● Request 1:
Answer these three questions about the engine post:
(a) Where was the car being taken when it started up and then stalled?
(b) When did it start again as if nothing had happened?
(c) To what does the text attribute the ticking of the engine with the cam regrind?
● Request 2: Can you rewrite the part of the engine post that begins at the words "Did you do a" and stops after "bad or clogged.", swapping "valvesprings" for "valve springs"?
● Request 3: In the paragraph of the engine post that starts "Did you do a rebuild", which sentences end with a question mark?

● Passage provided:
I jus put a the motor back in my DA and it did the same thing. minus the leaks. but i went to bring it to the exhaust shop for a weld and it started up then stalled and would only crank checked my connects and shit then said screw. when i went back out the next day it started like nothing happened.

so i guess i really dont have any helpful info.... but that shit is weird right :blink:
 
Did you do a rebuild on the engine? if so, did you have the valves out of the head at all? My engine tick, but not that loud, I attribute the ticking to the cam regrind and valvesprings I installed as the seat pressure is higher, and the valve grind and cam profile is more aggressive. If you have a stock motor, I don't know. Did you get a valvejob, or lap the valves at all? It also could be injector noise, and since you said you were having trouble keeping the engine idling, the problems may be related, maybe your injectors are bad or clogged.

● Extracted entries:
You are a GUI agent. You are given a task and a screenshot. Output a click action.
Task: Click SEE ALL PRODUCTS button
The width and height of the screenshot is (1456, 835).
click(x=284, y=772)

* * *

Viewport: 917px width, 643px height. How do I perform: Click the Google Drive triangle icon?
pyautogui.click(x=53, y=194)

● Worked solution 1:
(a) To the exhaust shop for a weld.
(b) The next day.
(c) To the cam regrind and the valvesprings that were installed.

● Worked solution 2:
Did you do a rebuild on the engine? if so, did you have the valves out of the head at all? My engine tick, but not that loud, I attribute the ticking to the cam regrind and valve springs I installed as the seat pressure is higher, and the valve grind and cam profile is more aggressive. If you have a stock motor, I don't know. Did you get a valvejob, or lap the valves at all? It also could be injector noise, and since you said you were having trouble keeping the engine idling, the problems may be related, maybe your injectors are bad or clogged.

● Worked solution 3:
- Did you do a rebuild on the engine?
- if so, did you have the valves out of the head at all?
- Did you get a valvejob, or lap the valves at all?